Nope. Cause some l33t h4x0r will have own3d her already.
This is scary as hell. I hope it doesn't get implemented. This is far different from Seti...
Sent from your iPad.
I'm not so sure how i feel about something i own being used for something i don't. I use seti, but i downloaded it myself and agree with its purpose. But whose to say what my computer will be used for, whose to say what files will fill up my hd, ect. Luckly we still have a choice of the OS we want to run.
Carpe meam simiam!
Once the geek value wears off, this is just turning my office into a community resource.
This is all great, but let's face it. People don't leave their computers on all of the time. In fact, here in California, they run ads on television telling you to turn _off_ your computer when you're "out of the room."
Liquid cooling for PC's is still out of the reach of many, so noise is a factor. And I can only assume that this work will require your computer to be awake, so power management goes out the window.
Even if these were overcome, there's still the obstacle of just getting people to go along with this. It doesn't sound to me like these "pennies trickling into a virtual bank account" are going to pay for that broadband connection or the increased electricity bill.

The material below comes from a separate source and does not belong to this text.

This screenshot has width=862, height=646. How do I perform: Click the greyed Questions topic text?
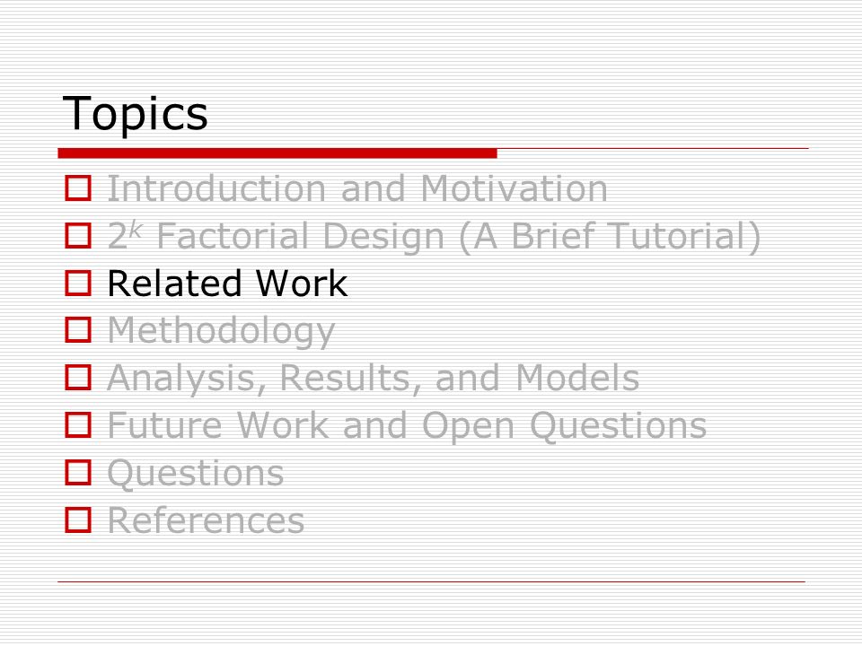196,474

Like most other things, it sounds great on paper...
Guess there is nothing new under the sun.
However, the proposed ISOS is big, powerful, and likely to be sought after by the most powerful corporations and institutions on the planet. How much lobbying would a large drug company need to do to get more than its share of distributed processing power? How much money would the U.S. Government need to give to them to use the system for cracking "terrorist" messages from the "evil ones" like Kevin Mitnick and Bernie G? How much money would the Government need to give to them to use the system for spying on individual users? Remember, this is the same government who pays Hollywood to put anti-drug themes in their sit-coms, so what would they not be willing to try?
The end result of this, then, is that ordinary computer users will be forced to subsidize (through the use of CPU cycles, electricity, wear and tear on hardware, and memory use) the efforts of large companies and governments who are working against their best interests. So, tell me again... what would we gain from this?
Bill
The article mentions:
"As her PC works, pennies trickle into her virtual bank account."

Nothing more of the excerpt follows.